▶ _PAGE TEXT_:
And third, it's utterly foolish to narrowly focus the inquiry to the Supreme Court. McCain is practically desperate to stack the court with more far-right justices — his active support for Bork wasn't an accident — but if we take a more general look at McCain and women's issues, we see that McCain will maintain the global gag order, supports the court's ruling on Ledbetter, has expressed no interest in civil rights protections for women, and has voted against everything from requiring health care plans to cover birth control to international family planning funding to public education for emergency contraception.
McCain tends to use soothing, nonconfrontational language when he talks about social issues, but his actual record on abortion is about as hardline conservative as you can get. A lot of moderates who like McCain seem to be averting their gaze from this and trying to persuade themselves that it's all just politics and the real McCain is a lot like them: not a big fan of abortion, maybe, but not really extreme about it either. Unfortunately, it ain't so. If McCain gets into office, his record is pretty clear: he'll do everything he can to reduce or eliminate access to abortion, starting with poor women and working his way up.
Finally, the Christian Science Monitor chimed in a few months ago on McCain’s possible judicial nominees. It is clear what kinds of judges McCain will appoint.
A particularly sore point has involved McCain's alleged liberal perspective on selecting federal judges, especially for the Supreme Court. But on this score, conservative fear is misplaced. A careful reading of his statements and his Senate record shows that McCain's "maverick" approach bodes quite well for those who cherish a conservative judiciary.
The senator has carefully repeated the conservative Republican Party mantras regarding federal judicial appointments demanded of all viable GOP candidates. For instance, McCain has praised President Bush for selecting justices "who strictly interpret the Constitution." And he observed that "one of our greatest problems in America today is justices that legislate from the bench."
He has pledged to appoint jurists who construe the Constitution and legislation, rather than make social policy or assume the role of judicial "activists." Indeed, one critical line of McCain's Super Tuesday speech was a clear, direct appeal to the GOP base: "I am a Republican because I believe the judges we appoint to the federal bench must understand that enforcing our laws, not making them, is their only responsibility."
McCain has also made the standard promise to name Supreme Court justices who share the perspectives of Chief Justice John Roberts as well as those of Associate Justices Samuel Alito, Antonin Scalia, and Clarence Thomas.

Saved data entries
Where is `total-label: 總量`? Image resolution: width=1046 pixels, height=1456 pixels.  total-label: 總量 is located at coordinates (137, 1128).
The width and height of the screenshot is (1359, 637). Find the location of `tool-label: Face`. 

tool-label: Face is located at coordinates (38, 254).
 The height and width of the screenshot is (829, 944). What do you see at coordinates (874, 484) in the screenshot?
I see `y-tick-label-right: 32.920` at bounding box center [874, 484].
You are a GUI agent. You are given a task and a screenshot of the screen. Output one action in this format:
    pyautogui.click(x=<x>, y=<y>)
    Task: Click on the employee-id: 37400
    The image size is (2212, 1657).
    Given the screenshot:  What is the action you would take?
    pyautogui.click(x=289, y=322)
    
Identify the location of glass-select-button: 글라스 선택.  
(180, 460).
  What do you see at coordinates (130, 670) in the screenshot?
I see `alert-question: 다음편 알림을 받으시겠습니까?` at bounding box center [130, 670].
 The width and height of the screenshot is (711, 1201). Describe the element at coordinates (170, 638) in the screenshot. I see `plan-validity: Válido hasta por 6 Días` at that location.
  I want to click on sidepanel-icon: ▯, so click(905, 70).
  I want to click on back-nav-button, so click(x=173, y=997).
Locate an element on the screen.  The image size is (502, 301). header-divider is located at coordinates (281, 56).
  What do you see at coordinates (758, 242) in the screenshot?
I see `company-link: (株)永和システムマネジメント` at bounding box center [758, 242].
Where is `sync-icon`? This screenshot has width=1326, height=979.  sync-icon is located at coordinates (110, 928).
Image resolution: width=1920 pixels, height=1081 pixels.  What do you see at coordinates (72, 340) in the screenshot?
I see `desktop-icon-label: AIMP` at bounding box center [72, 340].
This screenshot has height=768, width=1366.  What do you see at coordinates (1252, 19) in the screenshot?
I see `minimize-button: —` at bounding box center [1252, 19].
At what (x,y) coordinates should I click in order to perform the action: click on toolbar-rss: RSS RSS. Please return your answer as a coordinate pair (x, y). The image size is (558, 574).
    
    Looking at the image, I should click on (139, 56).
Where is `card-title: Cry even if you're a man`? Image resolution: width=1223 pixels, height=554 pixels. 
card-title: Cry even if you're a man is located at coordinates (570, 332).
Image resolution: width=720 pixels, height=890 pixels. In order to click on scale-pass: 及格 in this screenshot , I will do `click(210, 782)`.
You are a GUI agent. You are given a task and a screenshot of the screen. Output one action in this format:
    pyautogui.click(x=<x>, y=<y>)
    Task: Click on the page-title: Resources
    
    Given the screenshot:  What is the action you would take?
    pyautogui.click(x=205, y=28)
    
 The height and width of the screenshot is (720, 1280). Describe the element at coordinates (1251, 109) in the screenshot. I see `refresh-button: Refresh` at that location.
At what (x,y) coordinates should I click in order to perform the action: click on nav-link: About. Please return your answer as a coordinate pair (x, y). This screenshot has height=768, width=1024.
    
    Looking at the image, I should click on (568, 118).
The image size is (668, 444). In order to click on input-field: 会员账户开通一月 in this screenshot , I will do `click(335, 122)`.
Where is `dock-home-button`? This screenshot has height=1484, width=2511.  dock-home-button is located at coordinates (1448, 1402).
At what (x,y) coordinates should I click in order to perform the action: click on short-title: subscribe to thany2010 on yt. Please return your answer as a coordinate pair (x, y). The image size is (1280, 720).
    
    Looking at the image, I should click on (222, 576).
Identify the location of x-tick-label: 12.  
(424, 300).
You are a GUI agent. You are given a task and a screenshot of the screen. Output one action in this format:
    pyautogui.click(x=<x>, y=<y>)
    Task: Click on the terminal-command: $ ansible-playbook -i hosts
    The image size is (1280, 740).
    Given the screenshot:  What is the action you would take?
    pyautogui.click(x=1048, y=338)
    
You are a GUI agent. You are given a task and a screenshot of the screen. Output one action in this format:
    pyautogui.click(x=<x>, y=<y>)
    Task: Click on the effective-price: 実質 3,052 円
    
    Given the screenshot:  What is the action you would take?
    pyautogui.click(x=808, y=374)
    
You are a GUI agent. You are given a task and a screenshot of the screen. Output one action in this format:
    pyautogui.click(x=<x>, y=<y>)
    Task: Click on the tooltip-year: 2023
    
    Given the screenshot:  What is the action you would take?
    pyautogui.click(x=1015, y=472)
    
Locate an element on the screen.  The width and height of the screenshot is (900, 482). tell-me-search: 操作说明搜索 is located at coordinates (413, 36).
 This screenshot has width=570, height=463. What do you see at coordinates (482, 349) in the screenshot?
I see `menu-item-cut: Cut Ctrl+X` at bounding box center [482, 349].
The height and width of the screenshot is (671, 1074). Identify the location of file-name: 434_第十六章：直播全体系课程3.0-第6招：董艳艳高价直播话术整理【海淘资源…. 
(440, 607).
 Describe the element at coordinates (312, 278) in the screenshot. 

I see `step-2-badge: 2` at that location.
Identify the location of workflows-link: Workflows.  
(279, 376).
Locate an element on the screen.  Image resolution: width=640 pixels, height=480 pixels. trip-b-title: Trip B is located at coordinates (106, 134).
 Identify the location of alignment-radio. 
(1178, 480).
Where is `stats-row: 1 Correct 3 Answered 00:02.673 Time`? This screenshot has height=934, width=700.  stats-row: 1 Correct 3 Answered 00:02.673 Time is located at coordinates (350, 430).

▶ _TASK INSTRUCTIONS_: According to the text on McCain, whose perspectives did McCain promise his Supreme Court nominees would share? List every one. The items in the saved data entries are separate from the text on McCain.

▶ _ANSWER TO THIS EXERCISE_: Chief Justice John Roberts, Associate Justice Samuel Alito, Associate Justice Antonin Scalia, and Associate Justice Clarence Thomas.